Directions -
In the data, find each line where the word "bold" appears and list that line.

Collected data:
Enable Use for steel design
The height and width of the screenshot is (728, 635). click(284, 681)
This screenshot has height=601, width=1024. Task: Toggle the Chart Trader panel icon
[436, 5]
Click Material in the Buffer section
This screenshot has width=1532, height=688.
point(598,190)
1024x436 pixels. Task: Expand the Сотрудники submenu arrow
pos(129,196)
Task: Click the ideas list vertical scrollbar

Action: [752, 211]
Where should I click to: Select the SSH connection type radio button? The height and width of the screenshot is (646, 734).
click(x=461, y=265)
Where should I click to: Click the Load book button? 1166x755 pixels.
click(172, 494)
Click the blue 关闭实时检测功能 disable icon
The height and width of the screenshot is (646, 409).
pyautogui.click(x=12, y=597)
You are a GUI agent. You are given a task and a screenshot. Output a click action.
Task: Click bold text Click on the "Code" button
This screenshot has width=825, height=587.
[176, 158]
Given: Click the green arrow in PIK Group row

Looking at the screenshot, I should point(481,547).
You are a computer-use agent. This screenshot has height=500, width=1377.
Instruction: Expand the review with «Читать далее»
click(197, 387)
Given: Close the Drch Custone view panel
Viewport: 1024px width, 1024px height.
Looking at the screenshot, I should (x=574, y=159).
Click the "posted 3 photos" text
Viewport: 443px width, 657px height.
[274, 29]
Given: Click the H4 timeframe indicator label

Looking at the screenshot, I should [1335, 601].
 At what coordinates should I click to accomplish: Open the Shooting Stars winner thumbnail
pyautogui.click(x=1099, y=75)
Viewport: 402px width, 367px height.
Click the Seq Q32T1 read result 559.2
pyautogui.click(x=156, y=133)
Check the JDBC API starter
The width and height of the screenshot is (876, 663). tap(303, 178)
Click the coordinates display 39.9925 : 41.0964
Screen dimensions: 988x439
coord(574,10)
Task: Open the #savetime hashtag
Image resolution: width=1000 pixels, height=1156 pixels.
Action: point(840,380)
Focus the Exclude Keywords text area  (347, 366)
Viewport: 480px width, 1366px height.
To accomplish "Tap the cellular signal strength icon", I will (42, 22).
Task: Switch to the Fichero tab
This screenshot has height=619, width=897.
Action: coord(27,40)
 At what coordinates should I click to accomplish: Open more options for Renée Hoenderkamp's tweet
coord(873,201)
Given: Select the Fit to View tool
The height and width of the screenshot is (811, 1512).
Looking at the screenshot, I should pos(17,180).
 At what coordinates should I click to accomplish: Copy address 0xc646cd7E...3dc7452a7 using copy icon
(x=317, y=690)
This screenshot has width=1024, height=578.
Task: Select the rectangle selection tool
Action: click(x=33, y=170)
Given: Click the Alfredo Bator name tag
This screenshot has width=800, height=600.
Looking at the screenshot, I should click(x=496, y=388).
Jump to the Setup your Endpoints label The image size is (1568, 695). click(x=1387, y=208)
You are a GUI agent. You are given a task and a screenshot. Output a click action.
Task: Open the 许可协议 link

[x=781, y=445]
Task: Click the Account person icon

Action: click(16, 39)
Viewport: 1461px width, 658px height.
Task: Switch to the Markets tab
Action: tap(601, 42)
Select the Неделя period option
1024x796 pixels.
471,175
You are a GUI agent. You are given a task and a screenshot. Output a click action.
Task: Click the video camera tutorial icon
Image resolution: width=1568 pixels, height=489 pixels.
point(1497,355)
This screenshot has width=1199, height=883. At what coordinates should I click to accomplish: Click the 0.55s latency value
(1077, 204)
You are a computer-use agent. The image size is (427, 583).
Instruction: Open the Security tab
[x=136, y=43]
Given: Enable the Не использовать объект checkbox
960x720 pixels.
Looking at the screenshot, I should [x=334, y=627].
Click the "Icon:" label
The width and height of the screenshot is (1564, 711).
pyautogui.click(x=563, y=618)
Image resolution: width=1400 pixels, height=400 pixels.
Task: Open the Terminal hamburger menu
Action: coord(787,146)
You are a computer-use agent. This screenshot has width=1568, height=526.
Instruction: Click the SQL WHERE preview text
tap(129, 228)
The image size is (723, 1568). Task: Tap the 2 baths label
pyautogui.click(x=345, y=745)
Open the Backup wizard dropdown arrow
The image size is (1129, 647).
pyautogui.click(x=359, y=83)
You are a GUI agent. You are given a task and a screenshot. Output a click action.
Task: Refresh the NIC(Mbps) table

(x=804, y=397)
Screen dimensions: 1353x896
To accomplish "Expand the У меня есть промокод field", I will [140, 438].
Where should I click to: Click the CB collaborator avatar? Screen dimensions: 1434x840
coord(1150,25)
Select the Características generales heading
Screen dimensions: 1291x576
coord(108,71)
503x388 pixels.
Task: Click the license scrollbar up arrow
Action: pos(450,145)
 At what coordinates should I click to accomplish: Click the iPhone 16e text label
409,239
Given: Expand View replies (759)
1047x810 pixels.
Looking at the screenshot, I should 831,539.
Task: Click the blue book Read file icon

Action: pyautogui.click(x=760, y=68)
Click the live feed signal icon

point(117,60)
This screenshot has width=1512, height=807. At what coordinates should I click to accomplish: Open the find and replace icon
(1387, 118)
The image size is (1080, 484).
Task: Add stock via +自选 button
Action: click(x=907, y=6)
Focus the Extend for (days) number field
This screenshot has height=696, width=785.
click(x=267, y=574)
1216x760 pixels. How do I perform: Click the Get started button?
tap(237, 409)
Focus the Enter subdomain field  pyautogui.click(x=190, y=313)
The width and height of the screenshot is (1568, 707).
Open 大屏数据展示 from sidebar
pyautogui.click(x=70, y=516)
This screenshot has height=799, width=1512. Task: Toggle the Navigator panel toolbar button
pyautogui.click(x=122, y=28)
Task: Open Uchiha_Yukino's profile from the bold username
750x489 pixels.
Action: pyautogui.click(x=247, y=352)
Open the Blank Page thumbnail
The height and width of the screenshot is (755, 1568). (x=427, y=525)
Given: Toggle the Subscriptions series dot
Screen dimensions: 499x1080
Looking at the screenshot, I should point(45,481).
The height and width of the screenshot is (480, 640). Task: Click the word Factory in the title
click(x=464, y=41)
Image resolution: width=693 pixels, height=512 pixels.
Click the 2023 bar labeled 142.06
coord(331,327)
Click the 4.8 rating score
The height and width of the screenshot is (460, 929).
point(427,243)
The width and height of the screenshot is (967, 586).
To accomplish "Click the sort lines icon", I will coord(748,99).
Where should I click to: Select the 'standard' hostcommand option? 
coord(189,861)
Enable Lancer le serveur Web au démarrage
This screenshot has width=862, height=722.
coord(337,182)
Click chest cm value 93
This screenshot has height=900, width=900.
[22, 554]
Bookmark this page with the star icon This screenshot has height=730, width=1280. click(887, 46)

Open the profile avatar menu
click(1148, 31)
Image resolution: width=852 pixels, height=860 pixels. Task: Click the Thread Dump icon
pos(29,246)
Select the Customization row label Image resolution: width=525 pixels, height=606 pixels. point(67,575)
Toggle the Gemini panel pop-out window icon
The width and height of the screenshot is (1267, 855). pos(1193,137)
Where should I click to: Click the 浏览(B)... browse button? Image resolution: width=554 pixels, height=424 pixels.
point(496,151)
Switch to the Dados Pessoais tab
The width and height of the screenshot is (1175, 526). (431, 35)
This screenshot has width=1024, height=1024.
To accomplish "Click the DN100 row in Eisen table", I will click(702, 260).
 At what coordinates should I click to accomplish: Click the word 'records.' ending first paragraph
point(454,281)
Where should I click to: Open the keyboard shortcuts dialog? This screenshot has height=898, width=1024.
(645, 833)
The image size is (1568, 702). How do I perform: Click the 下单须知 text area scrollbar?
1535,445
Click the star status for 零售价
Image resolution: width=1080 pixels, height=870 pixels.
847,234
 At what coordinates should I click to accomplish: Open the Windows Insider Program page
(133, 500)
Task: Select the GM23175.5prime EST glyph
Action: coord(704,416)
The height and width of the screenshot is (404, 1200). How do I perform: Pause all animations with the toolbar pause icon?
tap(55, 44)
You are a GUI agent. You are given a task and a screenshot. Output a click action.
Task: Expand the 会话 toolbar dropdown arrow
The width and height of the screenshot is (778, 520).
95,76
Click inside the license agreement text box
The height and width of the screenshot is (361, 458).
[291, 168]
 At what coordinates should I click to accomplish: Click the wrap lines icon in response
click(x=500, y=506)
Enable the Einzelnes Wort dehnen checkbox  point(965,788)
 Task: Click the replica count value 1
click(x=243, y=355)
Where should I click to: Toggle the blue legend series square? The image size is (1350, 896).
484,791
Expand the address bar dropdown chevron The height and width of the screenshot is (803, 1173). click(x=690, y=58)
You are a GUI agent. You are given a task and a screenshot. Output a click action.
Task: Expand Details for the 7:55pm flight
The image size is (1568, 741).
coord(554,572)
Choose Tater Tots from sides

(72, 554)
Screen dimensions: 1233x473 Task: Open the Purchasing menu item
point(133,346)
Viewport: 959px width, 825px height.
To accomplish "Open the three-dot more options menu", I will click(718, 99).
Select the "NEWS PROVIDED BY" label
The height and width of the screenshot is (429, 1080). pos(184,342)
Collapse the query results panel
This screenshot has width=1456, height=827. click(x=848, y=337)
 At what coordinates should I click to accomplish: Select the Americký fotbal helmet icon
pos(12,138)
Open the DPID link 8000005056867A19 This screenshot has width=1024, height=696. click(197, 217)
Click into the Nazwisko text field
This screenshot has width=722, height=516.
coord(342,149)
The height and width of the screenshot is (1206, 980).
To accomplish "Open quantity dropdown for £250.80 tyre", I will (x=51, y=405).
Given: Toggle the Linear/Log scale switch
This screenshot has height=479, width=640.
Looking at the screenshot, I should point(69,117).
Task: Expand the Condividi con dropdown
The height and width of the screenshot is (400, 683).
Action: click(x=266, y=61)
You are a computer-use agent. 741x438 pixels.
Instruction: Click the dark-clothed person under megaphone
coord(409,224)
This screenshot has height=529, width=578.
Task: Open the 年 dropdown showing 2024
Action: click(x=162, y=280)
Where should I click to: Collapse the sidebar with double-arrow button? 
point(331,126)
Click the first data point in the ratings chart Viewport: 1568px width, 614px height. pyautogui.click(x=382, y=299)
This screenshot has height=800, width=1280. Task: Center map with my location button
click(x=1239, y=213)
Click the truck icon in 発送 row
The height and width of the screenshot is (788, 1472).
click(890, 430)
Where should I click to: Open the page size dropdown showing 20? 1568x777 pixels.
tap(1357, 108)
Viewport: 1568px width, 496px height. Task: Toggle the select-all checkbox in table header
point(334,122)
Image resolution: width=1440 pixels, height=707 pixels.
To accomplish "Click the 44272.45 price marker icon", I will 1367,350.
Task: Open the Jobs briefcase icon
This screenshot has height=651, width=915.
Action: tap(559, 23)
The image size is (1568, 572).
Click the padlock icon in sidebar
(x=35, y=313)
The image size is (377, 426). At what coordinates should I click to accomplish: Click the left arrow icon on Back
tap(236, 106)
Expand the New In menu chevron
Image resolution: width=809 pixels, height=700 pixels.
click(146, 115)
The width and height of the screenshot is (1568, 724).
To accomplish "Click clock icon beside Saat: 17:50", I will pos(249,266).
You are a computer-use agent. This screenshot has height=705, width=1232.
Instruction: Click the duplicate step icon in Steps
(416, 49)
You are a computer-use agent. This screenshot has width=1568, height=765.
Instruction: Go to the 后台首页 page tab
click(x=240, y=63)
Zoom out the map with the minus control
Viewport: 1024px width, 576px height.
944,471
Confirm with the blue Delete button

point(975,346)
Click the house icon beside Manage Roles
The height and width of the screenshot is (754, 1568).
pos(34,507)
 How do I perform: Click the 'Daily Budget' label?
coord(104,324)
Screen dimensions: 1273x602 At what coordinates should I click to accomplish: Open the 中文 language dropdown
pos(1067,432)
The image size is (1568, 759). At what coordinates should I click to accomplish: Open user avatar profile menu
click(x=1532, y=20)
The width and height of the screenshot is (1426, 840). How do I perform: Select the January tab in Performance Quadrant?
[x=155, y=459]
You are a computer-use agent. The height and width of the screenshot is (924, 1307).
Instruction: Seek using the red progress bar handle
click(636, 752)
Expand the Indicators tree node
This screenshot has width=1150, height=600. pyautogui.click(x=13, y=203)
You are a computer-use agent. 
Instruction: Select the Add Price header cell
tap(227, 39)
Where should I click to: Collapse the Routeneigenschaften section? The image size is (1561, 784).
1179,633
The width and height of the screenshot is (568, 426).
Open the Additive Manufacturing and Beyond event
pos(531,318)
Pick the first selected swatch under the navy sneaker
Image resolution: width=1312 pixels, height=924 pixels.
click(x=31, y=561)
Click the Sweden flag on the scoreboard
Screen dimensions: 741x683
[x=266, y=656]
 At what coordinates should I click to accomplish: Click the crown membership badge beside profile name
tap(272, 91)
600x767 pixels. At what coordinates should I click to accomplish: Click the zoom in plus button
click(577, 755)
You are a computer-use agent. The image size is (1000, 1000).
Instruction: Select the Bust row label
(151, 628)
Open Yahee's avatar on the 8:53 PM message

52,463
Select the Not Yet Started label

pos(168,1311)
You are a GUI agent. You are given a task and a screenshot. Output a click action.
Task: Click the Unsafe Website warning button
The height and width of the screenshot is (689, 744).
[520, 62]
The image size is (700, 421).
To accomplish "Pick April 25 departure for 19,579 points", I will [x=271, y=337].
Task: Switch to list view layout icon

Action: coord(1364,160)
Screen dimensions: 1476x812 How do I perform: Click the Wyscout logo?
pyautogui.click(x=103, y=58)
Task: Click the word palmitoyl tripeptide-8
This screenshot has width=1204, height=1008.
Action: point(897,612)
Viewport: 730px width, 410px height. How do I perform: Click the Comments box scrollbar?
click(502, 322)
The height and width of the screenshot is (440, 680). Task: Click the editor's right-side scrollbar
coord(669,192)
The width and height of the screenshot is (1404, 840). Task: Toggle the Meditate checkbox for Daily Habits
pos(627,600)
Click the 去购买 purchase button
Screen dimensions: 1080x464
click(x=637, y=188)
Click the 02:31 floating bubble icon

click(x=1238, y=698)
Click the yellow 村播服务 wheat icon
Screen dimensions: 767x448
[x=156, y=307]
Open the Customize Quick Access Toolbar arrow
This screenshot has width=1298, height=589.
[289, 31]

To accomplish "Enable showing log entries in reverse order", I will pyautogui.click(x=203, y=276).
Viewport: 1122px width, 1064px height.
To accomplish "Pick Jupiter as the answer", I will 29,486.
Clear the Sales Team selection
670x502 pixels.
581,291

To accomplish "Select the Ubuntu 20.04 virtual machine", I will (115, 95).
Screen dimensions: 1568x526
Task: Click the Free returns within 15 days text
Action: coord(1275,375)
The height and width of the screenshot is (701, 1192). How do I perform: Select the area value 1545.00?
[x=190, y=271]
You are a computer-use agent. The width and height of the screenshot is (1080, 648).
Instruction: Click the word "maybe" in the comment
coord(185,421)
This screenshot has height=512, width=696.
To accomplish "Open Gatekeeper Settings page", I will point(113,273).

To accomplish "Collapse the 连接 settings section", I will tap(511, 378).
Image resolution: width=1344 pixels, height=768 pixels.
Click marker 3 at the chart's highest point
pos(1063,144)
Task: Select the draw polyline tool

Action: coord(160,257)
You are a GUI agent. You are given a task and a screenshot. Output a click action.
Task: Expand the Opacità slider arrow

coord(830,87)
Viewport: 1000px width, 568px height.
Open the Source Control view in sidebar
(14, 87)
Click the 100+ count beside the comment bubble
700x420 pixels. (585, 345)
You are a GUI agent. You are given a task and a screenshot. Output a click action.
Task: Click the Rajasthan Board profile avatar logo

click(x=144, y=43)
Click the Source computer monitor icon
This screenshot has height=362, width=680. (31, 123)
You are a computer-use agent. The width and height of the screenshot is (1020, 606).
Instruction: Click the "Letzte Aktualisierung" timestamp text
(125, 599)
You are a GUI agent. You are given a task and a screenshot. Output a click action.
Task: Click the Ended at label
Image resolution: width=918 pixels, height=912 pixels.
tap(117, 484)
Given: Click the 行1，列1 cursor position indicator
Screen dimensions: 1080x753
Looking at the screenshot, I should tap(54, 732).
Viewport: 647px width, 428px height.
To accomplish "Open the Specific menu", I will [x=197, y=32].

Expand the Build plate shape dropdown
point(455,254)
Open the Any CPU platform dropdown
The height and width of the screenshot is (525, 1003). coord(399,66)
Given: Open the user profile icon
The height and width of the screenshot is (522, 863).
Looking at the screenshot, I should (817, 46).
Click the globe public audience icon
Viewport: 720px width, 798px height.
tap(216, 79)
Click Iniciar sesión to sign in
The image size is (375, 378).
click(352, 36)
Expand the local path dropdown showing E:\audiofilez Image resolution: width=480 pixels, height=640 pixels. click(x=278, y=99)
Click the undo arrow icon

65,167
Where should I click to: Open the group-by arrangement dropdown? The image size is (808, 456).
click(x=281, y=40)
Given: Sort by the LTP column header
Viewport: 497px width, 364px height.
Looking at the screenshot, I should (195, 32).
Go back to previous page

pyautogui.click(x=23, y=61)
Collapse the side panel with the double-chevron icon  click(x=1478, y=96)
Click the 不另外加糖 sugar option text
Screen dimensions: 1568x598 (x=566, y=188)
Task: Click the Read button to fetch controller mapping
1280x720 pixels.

Written reply -
Task: Click bold text Click on the "Code" button
Task: Open Uchiha_Yukino's profile from the bold username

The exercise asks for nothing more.